Task directions —
Please repeat exactly the lines below from the line with "This screenshot has width=1327, height=480." to the line with "Where should I", including both, and leave out every picture.

Material supplied —
/---
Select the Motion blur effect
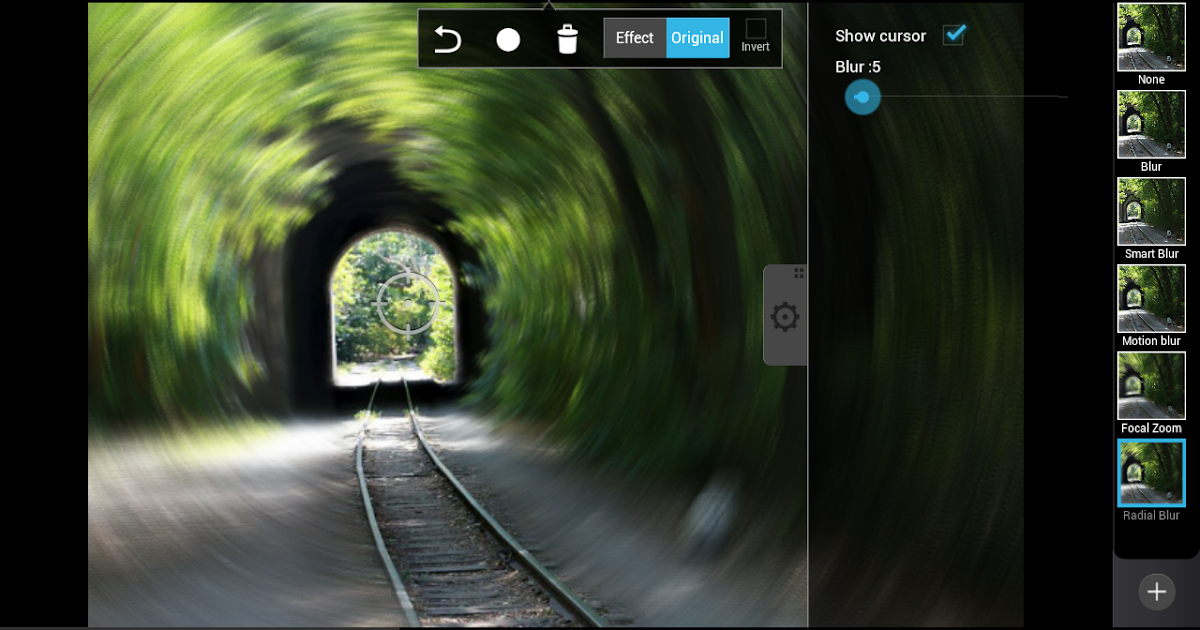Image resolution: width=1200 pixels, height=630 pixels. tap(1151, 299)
\---
/---
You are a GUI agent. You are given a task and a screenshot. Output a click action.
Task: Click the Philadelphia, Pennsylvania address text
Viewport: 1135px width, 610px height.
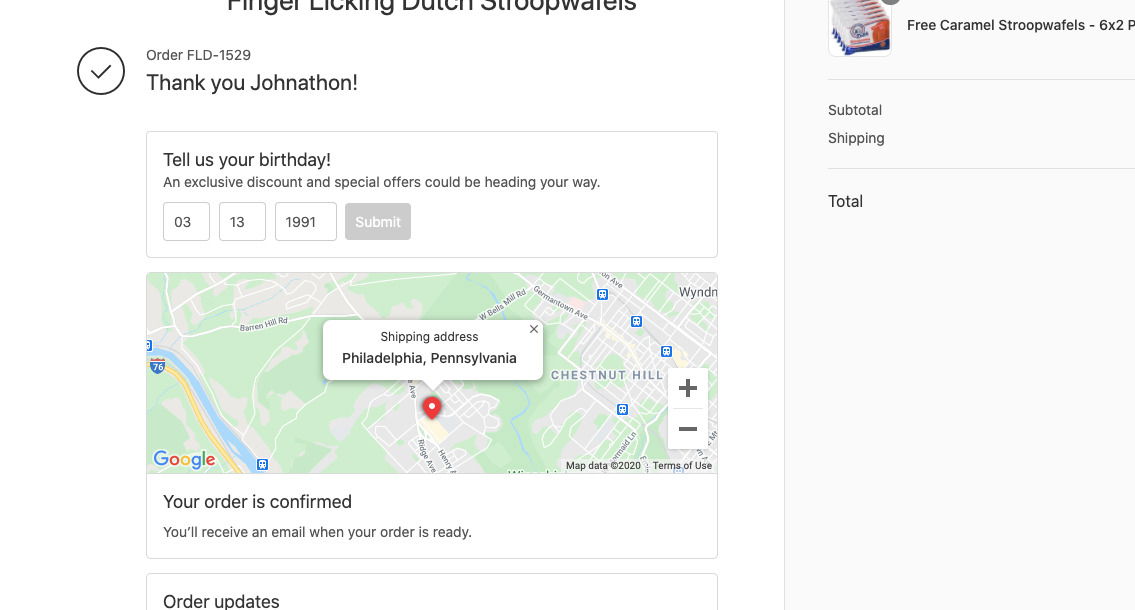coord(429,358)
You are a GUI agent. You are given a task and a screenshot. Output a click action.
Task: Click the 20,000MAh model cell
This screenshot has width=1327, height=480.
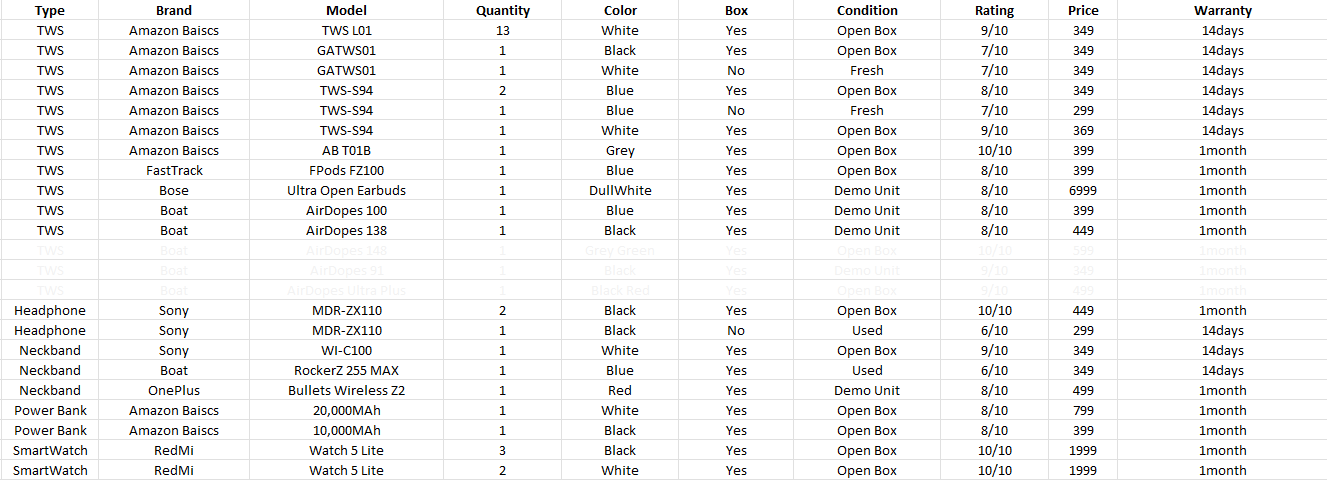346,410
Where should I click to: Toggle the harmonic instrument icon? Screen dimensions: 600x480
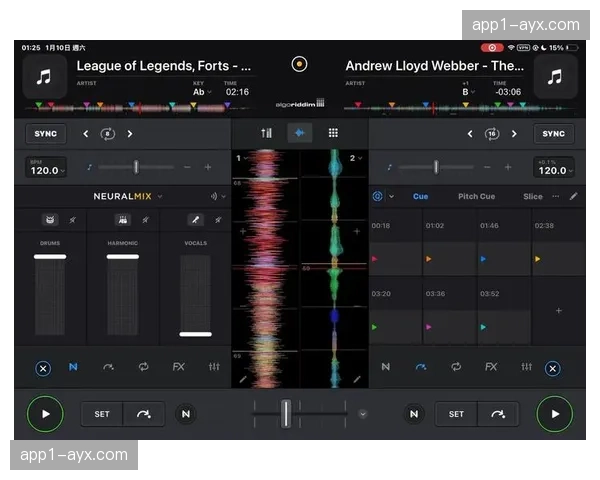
\---
Answer space —
This screenshot has width=1327, height=480.
346,410
Where should I click to: Toggle the harmonic instrument icon? Screen dimensions: 600x480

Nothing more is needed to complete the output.